8年ぶりにリーグを制したしろくまが、ホームに王者マトリックスを迎えて開幕した日本シリーズ。


初戦 0 ー 7。


昨夜の第2戦が 1 ー 8。


大敗 …しかも点差以上の実力差を感じさせる内容だった。

投打にレベルの違いを痛感させられた。


今日、チームは福岡に移動する。

敵地に乗り込み3、4、5戦を戦う。

あと2敗でシリーズは終わる。

たぶん、もう南洋には戻って来ない。

街の誰もがそう思っているであろう。


しろくまが戻って来なければ第6戦はない。

優深との最後のデートも叶わない。

もう会えない。



もともと自分で決めたこと。


しろくまが福岡で敗退しようが ……


祥華が再婚しようが ……


俺には ……


資格がなかったのだ。





公園のベンチに腰をおろした。

国仲美摘さんが消えた場所、消えた時間。

ここに毎日来ていた。

今更ながらの目撃者探し。


犬を散歩する人、ウォーキングする人、ランニングする人、公園を通り抜ける人、ここに住む人。
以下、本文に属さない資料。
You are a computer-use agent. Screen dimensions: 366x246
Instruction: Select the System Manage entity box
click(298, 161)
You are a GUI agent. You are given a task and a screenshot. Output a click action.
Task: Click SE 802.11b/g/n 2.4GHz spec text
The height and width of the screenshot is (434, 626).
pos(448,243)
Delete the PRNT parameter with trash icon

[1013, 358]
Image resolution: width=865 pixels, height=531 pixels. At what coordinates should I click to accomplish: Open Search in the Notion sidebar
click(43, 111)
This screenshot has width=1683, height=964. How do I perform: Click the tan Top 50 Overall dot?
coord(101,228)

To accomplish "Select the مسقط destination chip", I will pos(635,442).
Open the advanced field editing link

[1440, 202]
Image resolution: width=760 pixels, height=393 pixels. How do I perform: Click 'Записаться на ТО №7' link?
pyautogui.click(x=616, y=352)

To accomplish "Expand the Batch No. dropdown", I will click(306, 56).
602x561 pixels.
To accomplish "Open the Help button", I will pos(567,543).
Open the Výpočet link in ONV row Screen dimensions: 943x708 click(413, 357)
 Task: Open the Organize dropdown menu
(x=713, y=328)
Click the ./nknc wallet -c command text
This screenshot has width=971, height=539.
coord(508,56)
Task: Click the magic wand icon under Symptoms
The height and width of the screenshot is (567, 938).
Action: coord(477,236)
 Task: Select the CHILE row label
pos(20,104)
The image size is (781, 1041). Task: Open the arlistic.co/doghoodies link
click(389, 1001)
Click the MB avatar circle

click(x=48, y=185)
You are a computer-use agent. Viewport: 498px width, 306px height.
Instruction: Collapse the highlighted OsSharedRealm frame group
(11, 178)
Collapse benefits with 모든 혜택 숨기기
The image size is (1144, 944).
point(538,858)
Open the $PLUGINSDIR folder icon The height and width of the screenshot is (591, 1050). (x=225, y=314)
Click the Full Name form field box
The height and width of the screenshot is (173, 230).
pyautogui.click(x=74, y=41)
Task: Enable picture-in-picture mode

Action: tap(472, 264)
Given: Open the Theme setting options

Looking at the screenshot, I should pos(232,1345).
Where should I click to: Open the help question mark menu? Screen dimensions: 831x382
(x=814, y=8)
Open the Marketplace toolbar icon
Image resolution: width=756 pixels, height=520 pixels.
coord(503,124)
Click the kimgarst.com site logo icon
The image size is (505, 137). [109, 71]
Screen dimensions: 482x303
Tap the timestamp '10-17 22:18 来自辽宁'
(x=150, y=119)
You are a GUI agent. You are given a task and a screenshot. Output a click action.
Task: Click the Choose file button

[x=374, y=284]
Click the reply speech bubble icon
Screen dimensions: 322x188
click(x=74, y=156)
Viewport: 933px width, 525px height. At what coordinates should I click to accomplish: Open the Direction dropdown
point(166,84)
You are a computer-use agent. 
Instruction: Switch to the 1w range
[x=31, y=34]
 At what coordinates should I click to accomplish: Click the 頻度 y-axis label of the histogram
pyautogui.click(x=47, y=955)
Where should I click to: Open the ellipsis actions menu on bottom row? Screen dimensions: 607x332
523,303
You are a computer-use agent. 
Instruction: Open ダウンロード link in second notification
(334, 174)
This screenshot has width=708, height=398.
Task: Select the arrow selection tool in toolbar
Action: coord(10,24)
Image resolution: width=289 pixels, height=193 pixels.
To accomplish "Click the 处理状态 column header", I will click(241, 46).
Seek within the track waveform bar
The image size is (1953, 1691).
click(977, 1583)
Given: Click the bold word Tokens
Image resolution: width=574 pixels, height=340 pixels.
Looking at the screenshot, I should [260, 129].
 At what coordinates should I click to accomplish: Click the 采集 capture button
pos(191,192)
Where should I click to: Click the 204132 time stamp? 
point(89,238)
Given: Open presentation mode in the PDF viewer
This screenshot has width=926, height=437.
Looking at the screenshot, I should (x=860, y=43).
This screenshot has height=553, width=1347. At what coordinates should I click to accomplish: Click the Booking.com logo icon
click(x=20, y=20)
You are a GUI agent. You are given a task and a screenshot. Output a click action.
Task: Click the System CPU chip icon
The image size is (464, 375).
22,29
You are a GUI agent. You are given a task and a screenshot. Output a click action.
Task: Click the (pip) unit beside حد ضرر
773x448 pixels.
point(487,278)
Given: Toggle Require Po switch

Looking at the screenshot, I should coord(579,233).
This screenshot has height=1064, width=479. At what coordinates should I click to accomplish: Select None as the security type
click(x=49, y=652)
無駄は承知で片っ端から声をかけ、美摘さんの写真を見せた。

ほとんどの人が “ またですか ” という反応だった。

これで四度目ですよ…と睨み返して来たランナーもいた。




俺たちの証拠集めは完全に頓挫してしまっていた。



まずパンタグラファーが消えた。


元々実体が明らかにされていない存在なので “ 消えた ” と言うのはおかしいが、ネットワーク上に足跡がなくなった。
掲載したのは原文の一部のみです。